Battle of Nördlingen
Part of Thirty Years' War
Date August 3, 1645
Location Alerheim, near Nördlingen (present-day Germany)
Result French victory
 Holy Roman Empire
Commanders and leaders
Prince de Condé
Vicomte de Turenne
Franz von Mercy 
Johann von Werth
12,000-19,000 12,000-16,000
Casualties and losses
5,000 5,000

The second Battle of Nördlingen (or Battle of Allerheim) was fought on August 3, 1645 southeast of Nördlingen near the village of Alerheim. France and its Protestant German allies defeated the forces of the Holy Roman Empire and its Bavarian Catholic league allies.


The Imperials and the Catholic League were facing increasingly severe pressure in the war from the French, Swedes and their Protestant allies and were struggling to prevent a French attempt to advance into Bavaria.

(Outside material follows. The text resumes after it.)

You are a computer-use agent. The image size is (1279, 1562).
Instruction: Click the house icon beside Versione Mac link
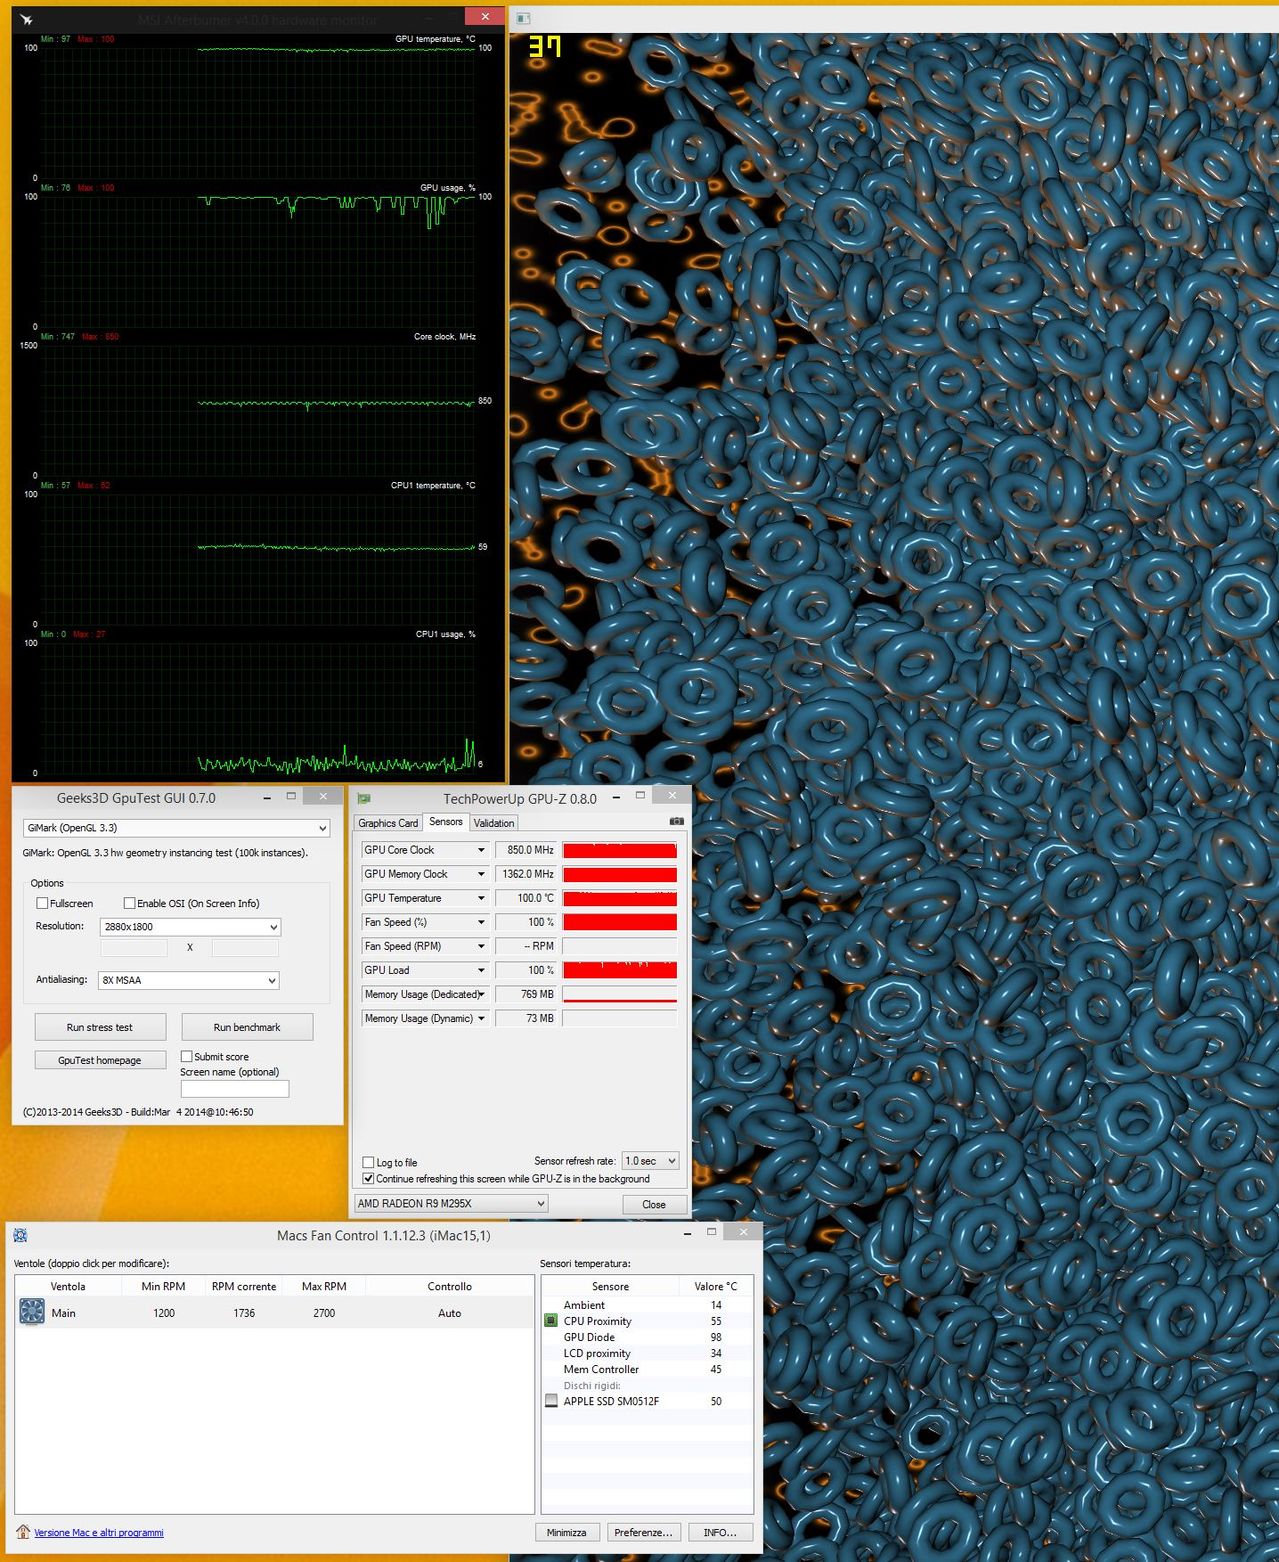(x=23, y=1532)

The 12,000-man Imperial-Bavarian army, led by Field Marshal Franz Baron von Mercy and Johann von Werth entrenched on rising ground near the village of Alerheim, 10 km southeast of Nordlingen. One km to the northeast of the village, the ridge rises to a height called the Wennenberg. Exactly 1 km to the southwest of the village is the Schloss Alerheim, which crowns a hill. Mercy and Werth deployed their right wing on the Wennenberg, anchored their left wing on the schloss (castle) hill, and posted their center on the low ridge between the wings. In the 17th century, Alerheim was smaller and entirely to the northwest of the Imperial battleline between the Wennenberg and the schloss. To protect their weak center, the Bavarian and Imperial officers had some dismounted dragoons and foot soldiers barricade themselves in the village. They hoped to defeat the French by forcing them into a disadvantageous attack uphill into the fire of the Imperial cannon.


Before the battle, Marshal Henri, Vicomte de Turenne united his Franco-German army with an all-French army led by Louis II de Bourbon, Prince de Condé (then known as the Duc d'Enghien, courtesy title of the heir to the Condé honours, to which he would not succeed until the following year). The combined army of 12,000 men was placed under Condé's overall leadership.[1] Condé's tactics were brutally simple. He intended to launch the French troops in a frontal charge on the Imperial positions. Meanwhile, it took the French army from noon until 4:00 pm to arrange its lines for battle.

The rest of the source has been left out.